Thus we go back through the ages and we understand that those who, gazing down upon the earth, have taken these successive pictures wish, in displaying them to us, to show us the act, for-ever youthful and eternally renewed, of that universal love of which they proclaim themselves, like us, to be the slaves and the zealous worshippers. They too are governed and exalted by the same law, though perhaps not expressed in them by the intoxication of a like caress. The same impulse sweeps them along. But do they know the adorable union of the lips?
Other couples passed. Other periods were reviewed. Other civilizations appeared to us. We saw the kiss of an Egyptian peasant and a young girl; and that exchanged high up in a hanging garden of Babylon between a princess and a priest; and that which transfigured to such a degree as to make them almost human two unspeakable beings squatting at the door of a prehistoric cave; and more kisses and yet more.
They were brief visions, some of which were indistinct and faded, like the colours of an ancient fresco, but yet searching and potent, because of the meaning which they assumed, full at the same time of poetry and brutal reality, of violence and serene loveliness.

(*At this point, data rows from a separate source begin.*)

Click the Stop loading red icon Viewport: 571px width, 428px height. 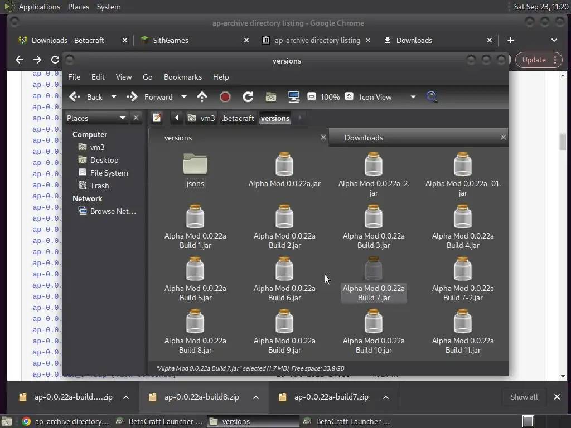[x=225, y=97]
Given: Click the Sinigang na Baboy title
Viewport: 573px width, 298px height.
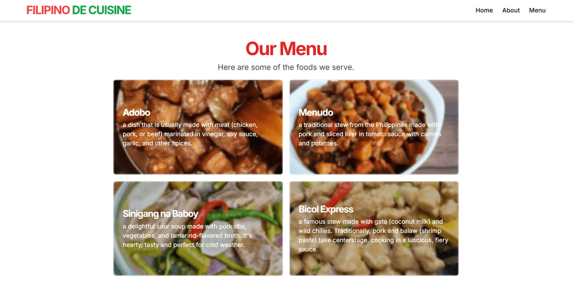Looking at the screenshot, I should tap(160, 214).
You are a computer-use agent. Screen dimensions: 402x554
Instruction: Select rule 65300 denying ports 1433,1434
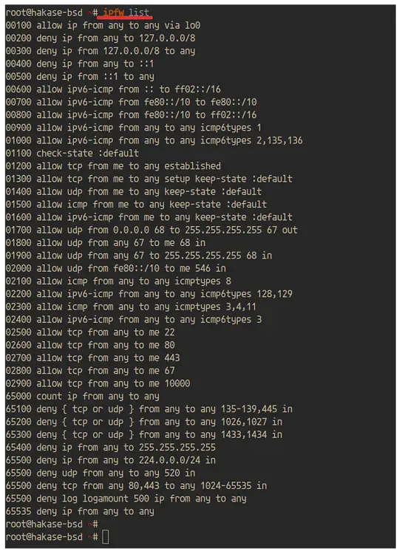click(144, 434)
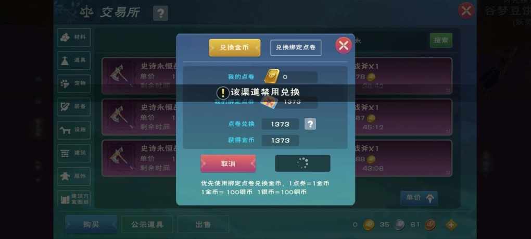
Task: Open the trading house help question mark
Action: tap(160, 14)
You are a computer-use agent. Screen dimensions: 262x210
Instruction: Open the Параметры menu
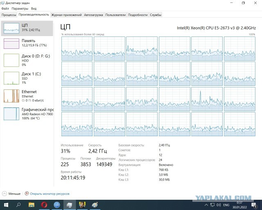(20, 8)
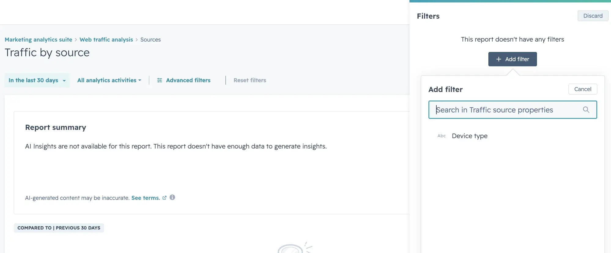Click the breadcrumb chevron before Sources

(137, 40)
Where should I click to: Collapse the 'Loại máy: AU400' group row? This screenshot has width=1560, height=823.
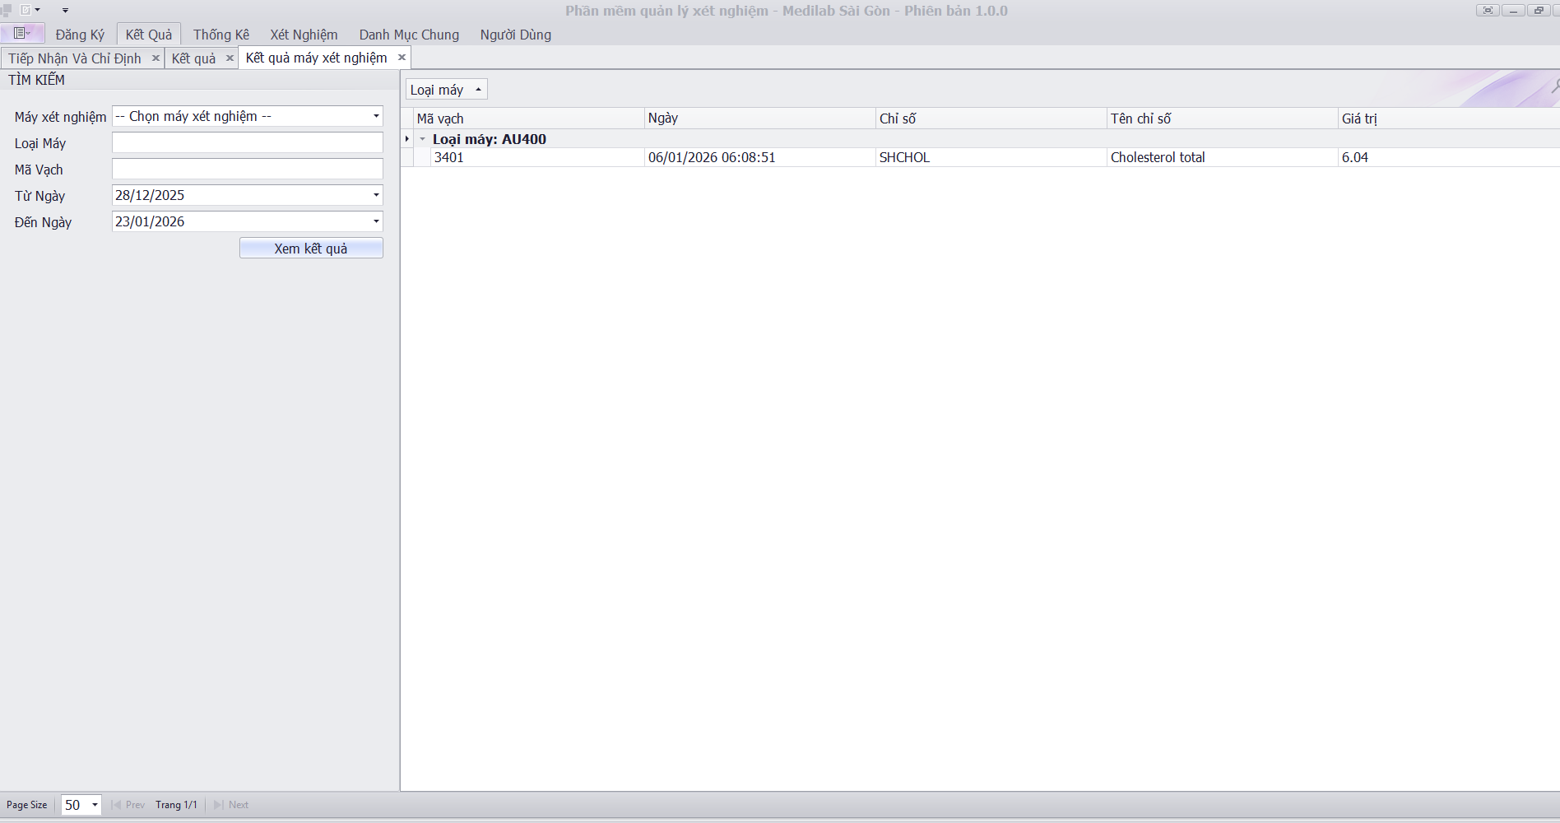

And always the woman's eyes were the centre, the purpose, as it were the justification of the pictures. Oh, the smiles and the tears, the gladness and the despair and the exquisite rapture of all those eyes! How our friends up aloft must also have felt all the charm of them, thus to dedicate them to us! How they must have felt and perhaps regretted all the difference between those eyes of ecstasy and enchantment and their own eyes, so gloomy and void of all expression! There was such sweetness in those women's eyes, such grace, such ingenuousness, such adorable perfidy, such distress and such seductiveness, such triumphant joy, such grateful humility.. and such love, when they offered their submissive lips to the man!
I was unable to see the end of those pictures. There was a movement round about me in the midst of the crowd, which was beside itself with painful excitement; and I found myself next to a woman in mourning, whose face was hidden beneath her veils.
She thrust these aside. I recognized Bérangère. She raised her passionate eyes to mine, flung her arms round my neck and gave me her lips, while she stammered words of love. And in this way I learnt, without any need of explanation, that Massignac's insinuations against his daughter were false, that she was the terror-stricken victim of the two scoundrels and that she had never ceased to love me.
CHAPTER XVII
SUPREME VISIONS
The exhibition of the following day was preceded by two important pieces of news which appeared in the evening papers. A group of financiers had offered Théodore Massignac the sum of ten million francs in consideration of Noël Dorgeroux's secret and the right to work the amphitheatre. Théodore Massignac was to give them his answer next day.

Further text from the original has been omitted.